The High Court has restored confidence for employers by ruling that employees cannot engage in abusive conduct designed to offend and belittle others and still hide behind the protections of the Fair Work Act. AMMA senior workplace policy adviser Lisa Matthews explains.

On 16 October 2014, the High Court by a three-to-two majority made an important finding regarding the application of the Fair Work Act’s adverse action provisions in a case which involved the CFMEU and BHP Coal Pty Ltd.

In the original November 2012 decision, Federal Court Justice Chris Jessup ruled on the case where an active CFMEU member with 24 years’ service with BHP Coal had held up “scab” signs to intimidate passing motorists and non-striking employees on a picket line.

This was said to have intimidated female employees who complained to management. The picket line was in the context of negotiations for a new enterprise agreement at the company’s Queensland mine sites.

In the original decision, Justice Jessup found the man’s conduct was protected under the Fair Work Act‘s adverse action provisions because he was advancing the views of his union which was considered lawful industrial activity over which he could not be disciplined.

Under s346(b) and s347(b)(ii) of the Fair Work Act, participation in lawful activity organised by a union is protected from adverse action, as is advancing or representing the views of one’s union under s347(b)(v).

The adverse action the company took against the man was to stand him down and later terminate his employment. The original judge ordered the man to be reinstated after rejecting the company’s claim it stood him down for breaching its workplace conduct policy and “expected workplace behaviours”.

The judge found the man’s conduct while taking part in the industrial activity could not be divorced from the industrial activity itself, ie the picket line, and his conduct was therefore protected from any adverse action.

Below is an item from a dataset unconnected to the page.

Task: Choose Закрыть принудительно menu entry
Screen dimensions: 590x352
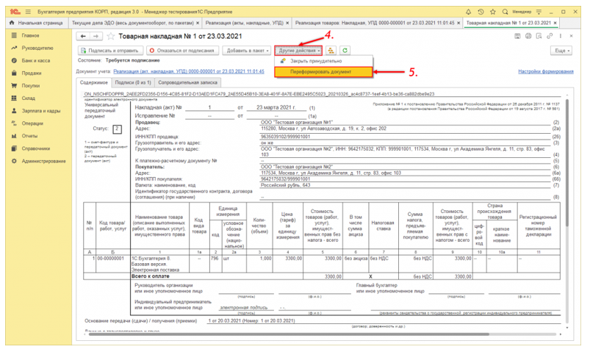Action: click(316, 61)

BHP Coal successfully appealed that decision to a Full Court of the Federal Court, with the CFMEU later appealing to the High Court.

In last week’s High Court decision, the majority vindicated the actions of the employer and general manager in standing the man down and terminating his employment, actions clearly designed to ensure the wellbeing and safety of all staff.

Implications for employers

The decision confirms that while employees have lawful rights to protest and engage in industrial activities, they must continue to abide by employers’ policies and standards of appropriate conduct while doing so.

The decision means offensive conduct within the context of industrial activities can provide a valid reason for an employer to take adverse action against an employee as long as the industrial activities themselves were not a motivating factor in taking the adverse action. The High Court found in this case that offensive conduct could be divorced from the industrial activities it occurred within and be actioned appropriately.

The decision also confirms, as did the High Court’s September 2012 decision in Board of Bendigo Regional Institute of TAFE v Barclay, that the decision-maker’s motivation will be key in deciding what prompted the adverse action to be taken, i.e. whether it was over the industrial activities themselves or some other actionable behaviour within those activities.